'OpenCV dnn modules generates different predictions than original torch model

I am trying to use in OpenCV, with the dnn module, a torch model to do segmentation and background removal from images.

The model is a pretrained U2Net, which, in torch, generates very good results for my task. I exported the model to onnx, then read it through the dnn.readNetFromONNX function, but the results are very poor.

I have generated a code that shares pretty much everything between OpenCV and torch, except of course the call to the model to make the predictions. Instead of using the blobFromImage function for the OpenCV nn input, I used the same code I use in torch to do the image preprocessing.

This are the results on a test image: enter image description here

The code (to be tested with Google Colab) is this:

### upgrade opencv to last version ###
!pip install --upgrade opencv-python0

### clone git with U2Net ###
%cd /content
!git clone https://github.com/shreyas-bk/U-2-Net

### download weights for U2Net ###
!gdown --id 1ao1ovG1Qtx4b7EoskHXmi2E9rp5CHLcZ -O /content/U-2-Net/u2net.pth

###
%cd /content/U-2-Net

### imports ###
from google.colab import files
from model import U2NET
import torch
import os
import numpy as np
from torchvision import transforms
import cv2 as cv
from skimage import io, transform
from PIL import Image

### instantiate U2Net ###
model_dir = '/content/U-2-Net/u2net.pth'
net = U2NET(3, 1)
net.load_state_dict(torch.load(model_dir, map_location='cpu'))
net.eval() 

### export torch model to onnx ###
img = torch.randn(1, 3, 320, 320, requires_grad=False)
img = img.to(torch.device('cpu'))
output_dir = os.path.join('/content/u2net.onnx')
torch.onnx.export(net, img, output_dir, opset_version=11, verbose=True)

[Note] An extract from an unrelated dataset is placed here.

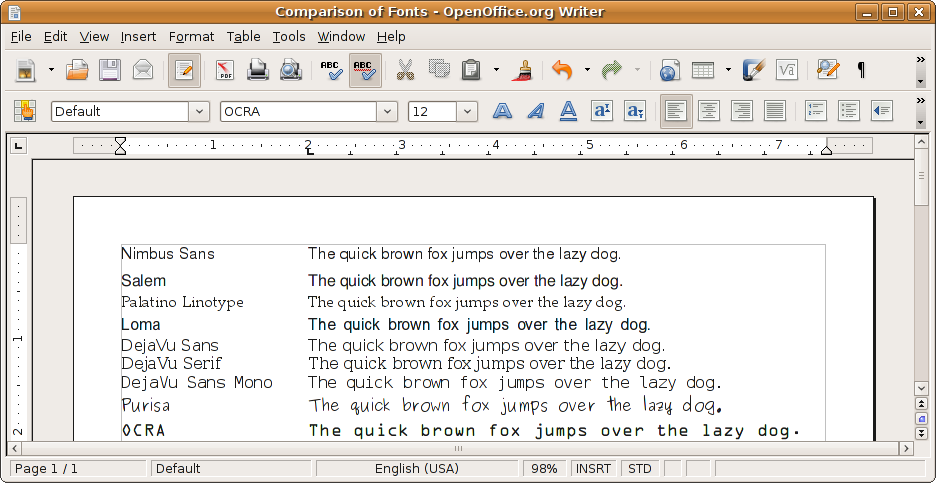Open the paragraph style dropdown showing Default
936x483 pixels.
pyautogui.click(x=199, y=112)
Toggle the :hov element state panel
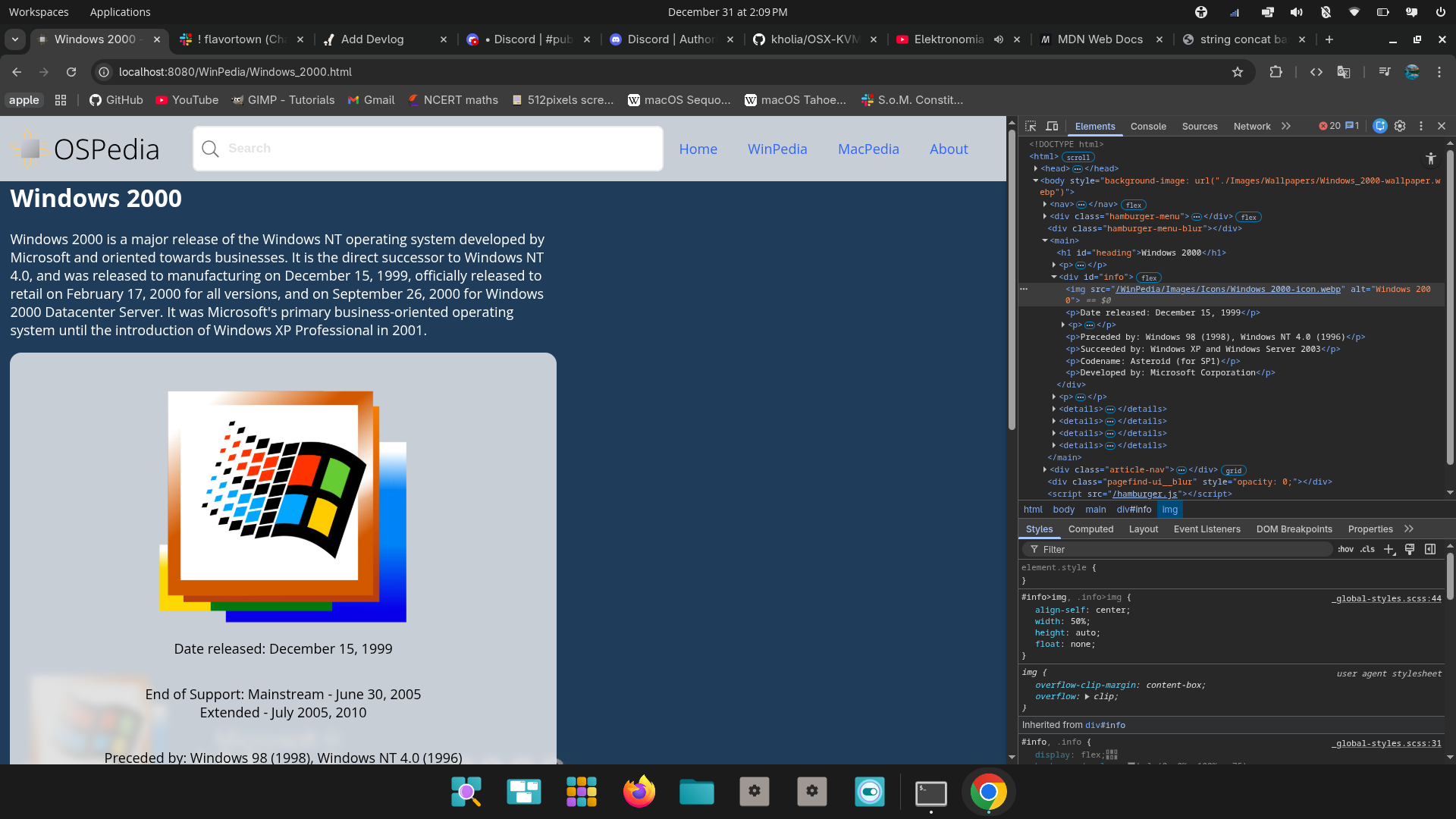 [1345, 549]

### load model from OpenCV ###
cv_net = cv.dnn.readNetFromONNX('/content/u2net.onnx')

### your test image here ###
IMG_PATH = '/content/<IMAGE_NAME>.png'

### load image ###
image = Image.open(IMG_PATH)

### preprocessing ###

def preprocess_image(image, output_size=320, for_torch=False):
  ''''''
  # resize image
  img = transform.resize(image, (output_size, output_size), mode="constant")

  # mean subtraction and normalization
  tmp_img = np.zeros((img.shape[0], img.shape[1], 3))
  img = img / np.max(img)

  tmp_img[:, :, 0] = (img[:, :, 0] - 0.485) / 0.229
  tmp_img[:, :, 1] = (img[:, :, 1] - 0.456) / 0.224
  tmp_img[:, :, 2] = (img[:, :, 2] - 0.406) / 0.225
  tmp_img = tmp_img.transpose((2, 0, 1))
  
  if for_torch:
    return torch.from_numpy(tmp_img)

  return tmp_img

### predictions norm ###
def norm_pred(d):
  '''
  normalize predictions
  '''
  ma = d.max()
  mi = d.min()
  dn = (d - mi) / (ma - mi)
  return dn

### the magic ###
def remove_bg(image, processed, for_torch=False):
  pred = None
  if for_torch:
    with torch.no_grad():
      inputs_test = torch.FloatTensor(processed.unsqueeze(0).float())
      preds, _, _, _, _, _, _ = net(inputs_test)
  else:
    cv_net.setInput(np.expand_dims(processed, axis=0))
    preds = cv_net.forward()  
    
  pred = preds[:, 0, :, :]
  # normalization
  pred_normalized = norm_pred(pred.cpu().detach().numpy() if for_torch else pred)
  # squeeze
  predict = pred_normalized.squeeze()
  # to RGB
  img_out = Image.fromarray(predict * 255).convert("RGB")
  image = image.resize((img_out.size), resample=Image.BILINEAR)
  empty_img = Image.new("RGBA", (image.size), 0)
  img_out = Image.composite(image, empty_img, img_out.convert("L"))

  # draw 
  img_out = img_out.resize((image.size), resample=Image.BILINEAR)
  empty_img = Image.new("RGBA", (image.size), 0)
  img_out = Image.composite(image, empty_img, img_out)

  return img_out

### preprocess image ###
sample = preprocess_image(np.array(image), for_torch=True)

### torch results ###
remove_bg(image, sample, for_torch=True)

### opencv results ###
remove_bg(image, sample, for_torch=False)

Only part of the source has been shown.